Extracted records
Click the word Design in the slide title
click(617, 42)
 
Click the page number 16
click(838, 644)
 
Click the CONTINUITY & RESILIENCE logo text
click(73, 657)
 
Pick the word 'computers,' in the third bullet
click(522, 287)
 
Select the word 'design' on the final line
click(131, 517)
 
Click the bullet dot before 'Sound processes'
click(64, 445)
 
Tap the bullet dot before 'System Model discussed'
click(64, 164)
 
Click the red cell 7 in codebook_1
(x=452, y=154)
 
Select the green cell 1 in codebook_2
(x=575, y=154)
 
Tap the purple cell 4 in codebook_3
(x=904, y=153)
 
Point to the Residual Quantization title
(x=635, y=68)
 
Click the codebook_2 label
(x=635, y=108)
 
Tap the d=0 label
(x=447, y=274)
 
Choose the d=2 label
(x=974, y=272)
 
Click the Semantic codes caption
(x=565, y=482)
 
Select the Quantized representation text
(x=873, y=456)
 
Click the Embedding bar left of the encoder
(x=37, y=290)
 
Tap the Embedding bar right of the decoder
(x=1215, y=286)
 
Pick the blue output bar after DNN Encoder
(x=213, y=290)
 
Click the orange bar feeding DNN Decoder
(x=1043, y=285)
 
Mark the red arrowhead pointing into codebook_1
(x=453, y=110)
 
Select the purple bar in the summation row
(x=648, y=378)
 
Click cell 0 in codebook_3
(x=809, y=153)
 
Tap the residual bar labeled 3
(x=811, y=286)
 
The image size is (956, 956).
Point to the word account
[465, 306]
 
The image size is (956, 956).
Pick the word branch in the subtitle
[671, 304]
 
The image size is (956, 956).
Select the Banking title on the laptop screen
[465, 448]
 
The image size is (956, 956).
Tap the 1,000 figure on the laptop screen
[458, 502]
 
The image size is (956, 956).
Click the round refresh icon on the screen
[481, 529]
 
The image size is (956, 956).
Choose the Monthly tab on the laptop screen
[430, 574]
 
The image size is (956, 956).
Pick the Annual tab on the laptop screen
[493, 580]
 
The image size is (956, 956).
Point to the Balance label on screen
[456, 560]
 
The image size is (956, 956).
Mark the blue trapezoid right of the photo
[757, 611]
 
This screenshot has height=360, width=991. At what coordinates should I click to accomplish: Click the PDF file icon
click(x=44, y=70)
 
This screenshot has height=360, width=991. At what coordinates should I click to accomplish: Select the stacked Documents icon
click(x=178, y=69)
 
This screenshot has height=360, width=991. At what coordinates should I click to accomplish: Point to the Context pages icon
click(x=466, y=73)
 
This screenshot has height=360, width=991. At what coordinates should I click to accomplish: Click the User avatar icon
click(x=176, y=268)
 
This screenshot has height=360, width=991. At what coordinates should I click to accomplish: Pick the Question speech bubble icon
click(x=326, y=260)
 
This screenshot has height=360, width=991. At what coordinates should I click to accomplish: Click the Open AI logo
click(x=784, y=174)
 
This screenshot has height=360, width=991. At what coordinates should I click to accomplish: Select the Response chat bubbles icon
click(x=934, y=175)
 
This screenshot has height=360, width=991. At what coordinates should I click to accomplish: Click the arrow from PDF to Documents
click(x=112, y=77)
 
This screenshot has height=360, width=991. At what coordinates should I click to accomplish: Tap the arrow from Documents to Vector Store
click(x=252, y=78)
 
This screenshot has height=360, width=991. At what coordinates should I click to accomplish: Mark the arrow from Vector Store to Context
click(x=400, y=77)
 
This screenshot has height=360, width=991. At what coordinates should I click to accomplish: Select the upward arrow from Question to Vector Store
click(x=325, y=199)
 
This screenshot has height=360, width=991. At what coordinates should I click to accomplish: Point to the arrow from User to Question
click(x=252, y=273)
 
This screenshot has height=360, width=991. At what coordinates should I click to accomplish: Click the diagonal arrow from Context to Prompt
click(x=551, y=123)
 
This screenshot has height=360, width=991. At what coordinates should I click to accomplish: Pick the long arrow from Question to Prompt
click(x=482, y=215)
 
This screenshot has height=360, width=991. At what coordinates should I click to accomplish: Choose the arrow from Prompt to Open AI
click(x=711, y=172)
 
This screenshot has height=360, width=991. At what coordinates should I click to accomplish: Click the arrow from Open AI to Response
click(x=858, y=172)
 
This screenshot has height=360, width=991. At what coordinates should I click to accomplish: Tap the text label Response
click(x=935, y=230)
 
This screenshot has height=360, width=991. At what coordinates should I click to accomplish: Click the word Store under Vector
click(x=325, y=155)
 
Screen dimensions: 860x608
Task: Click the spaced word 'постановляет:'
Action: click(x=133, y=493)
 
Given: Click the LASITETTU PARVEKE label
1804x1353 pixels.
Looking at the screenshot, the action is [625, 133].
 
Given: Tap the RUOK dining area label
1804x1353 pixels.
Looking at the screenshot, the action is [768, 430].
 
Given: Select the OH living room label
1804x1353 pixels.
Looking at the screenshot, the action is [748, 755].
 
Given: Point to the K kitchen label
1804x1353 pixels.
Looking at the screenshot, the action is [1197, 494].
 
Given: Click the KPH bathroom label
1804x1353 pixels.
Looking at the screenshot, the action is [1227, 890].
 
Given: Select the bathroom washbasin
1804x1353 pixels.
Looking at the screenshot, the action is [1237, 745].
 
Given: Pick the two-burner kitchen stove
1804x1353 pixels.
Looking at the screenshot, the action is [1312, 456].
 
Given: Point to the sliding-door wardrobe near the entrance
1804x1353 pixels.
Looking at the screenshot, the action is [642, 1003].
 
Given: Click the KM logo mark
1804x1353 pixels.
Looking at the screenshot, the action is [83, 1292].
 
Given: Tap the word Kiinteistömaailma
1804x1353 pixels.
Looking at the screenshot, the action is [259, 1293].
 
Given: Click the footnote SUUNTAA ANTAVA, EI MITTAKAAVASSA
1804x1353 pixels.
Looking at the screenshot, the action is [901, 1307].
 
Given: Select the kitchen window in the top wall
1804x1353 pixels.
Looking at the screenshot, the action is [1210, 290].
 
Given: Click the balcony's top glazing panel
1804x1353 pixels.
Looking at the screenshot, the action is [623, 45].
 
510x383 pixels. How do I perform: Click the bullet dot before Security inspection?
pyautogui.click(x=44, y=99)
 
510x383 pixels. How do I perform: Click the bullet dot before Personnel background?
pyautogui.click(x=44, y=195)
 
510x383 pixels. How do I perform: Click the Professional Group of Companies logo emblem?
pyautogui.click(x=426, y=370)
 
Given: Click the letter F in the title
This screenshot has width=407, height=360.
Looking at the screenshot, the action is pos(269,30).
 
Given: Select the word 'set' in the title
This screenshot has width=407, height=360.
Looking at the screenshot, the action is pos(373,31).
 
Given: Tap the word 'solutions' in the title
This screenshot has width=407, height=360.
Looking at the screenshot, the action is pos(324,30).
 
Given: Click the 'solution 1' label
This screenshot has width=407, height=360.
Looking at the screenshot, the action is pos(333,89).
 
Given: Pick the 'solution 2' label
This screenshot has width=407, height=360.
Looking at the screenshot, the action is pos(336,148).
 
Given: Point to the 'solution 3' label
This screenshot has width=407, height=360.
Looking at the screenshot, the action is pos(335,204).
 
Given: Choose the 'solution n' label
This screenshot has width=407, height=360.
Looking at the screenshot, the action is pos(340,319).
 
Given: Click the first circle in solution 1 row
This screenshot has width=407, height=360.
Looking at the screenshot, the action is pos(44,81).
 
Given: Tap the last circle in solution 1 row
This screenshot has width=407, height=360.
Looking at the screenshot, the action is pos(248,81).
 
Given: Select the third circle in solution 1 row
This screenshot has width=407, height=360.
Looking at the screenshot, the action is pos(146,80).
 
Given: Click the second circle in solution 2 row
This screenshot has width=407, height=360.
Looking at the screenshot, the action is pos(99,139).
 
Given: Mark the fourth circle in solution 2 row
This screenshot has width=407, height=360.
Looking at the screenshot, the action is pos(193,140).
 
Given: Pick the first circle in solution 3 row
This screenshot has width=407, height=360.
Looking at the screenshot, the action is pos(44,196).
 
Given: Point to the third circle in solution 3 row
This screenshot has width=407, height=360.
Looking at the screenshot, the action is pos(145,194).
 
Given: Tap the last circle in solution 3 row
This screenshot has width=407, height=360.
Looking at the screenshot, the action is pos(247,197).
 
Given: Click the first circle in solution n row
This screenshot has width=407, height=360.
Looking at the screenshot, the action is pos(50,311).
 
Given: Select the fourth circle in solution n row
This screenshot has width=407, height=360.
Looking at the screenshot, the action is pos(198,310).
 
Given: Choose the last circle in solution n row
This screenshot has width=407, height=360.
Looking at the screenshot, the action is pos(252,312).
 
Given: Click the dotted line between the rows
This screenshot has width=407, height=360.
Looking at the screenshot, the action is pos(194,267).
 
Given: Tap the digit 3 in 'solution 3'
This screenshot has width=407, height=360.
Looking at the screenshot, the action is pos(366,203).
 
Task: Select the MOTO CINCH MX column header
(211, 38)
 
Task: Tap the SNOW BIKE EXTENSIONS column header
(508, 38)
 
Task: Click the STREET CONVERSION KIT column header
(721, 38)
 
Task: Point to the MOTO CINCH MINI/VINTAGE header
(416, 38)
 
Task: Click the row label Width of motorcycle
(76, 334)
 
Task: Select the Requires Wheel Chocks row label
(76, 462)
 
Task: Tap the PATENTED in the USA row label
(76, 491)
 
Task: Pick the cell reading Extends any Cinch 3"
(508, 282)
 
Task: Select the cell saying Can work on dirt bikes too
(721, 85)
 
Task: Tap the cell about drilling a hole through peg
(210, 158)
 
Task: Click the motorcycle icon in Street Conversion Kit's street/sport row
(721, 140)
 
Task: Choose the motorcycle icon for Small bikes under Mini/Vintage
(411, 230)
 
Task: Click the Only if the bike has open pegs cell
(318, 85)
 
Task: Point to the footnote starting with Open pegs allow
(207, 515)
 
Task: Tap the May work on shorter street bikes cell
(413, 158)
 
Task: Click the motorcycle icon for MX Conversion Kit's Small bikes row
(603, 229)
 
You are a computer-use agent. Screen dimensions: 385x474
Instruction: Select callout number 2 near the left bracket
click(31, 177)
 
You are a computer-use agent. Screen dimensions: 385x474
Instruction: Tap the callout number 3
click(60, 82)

§ What is expected
Format the records from their first line through the line containing "(x=213, y=290)" as a JSON list of strings, one string per line. Leave out the blank lines.

§ Answer to this exercise
[
  "Click the word Design in the slide title",
  "click(617, 42)",
  "Click the page number 16",
  "click(838, 644)",
  "Click the CONTINUITY & RESILIENCE logo text",
  "click(73, 657)",
  "Pick the word 'computers,' in the third bullet",
  "click(522, 287)",
  "Select the word 'design' on the final line",
  "click(131, 517)",
  "Click the bullet dot before 'Sound processes'",
  "click(64, 445)",
  "Tap the bullet dot before 'System Model discussed'",
  "click(64, 164)",
  "Click the red cell 7 in codebook_1",
  "(x=452, y=154)",
  "Select the green cell 1 in codebook_2",
  "(x=575, y=154)",
  "Tap the purple cell 4 in codebook_3",
  "(x=904, y=153)",
  "Point to the Residual Quantization title",
  "(x=635, y=68)",
  "Click the codebook_2 label",
  "(x=635, y=108)",
  "Tap the d=0 label",
  "(x=447, y=274)",
  "Choose the d=2 label",
  "(x=974, y=272)",
  "Click the Semantic codes caption",
  "(x=565, y=482)",
  "Select the Quantized representation text",
  "(x=873, y=456)",
  "Click the Embedding bar left of the encoder",
  "(x=37, y=290)",
  "Tap the Embedding bar right of the decoder",
  "(x=1215, y=286)",
  "Pick the blue output bar after DNN Encoder",
  "(x=213, y=290)"
]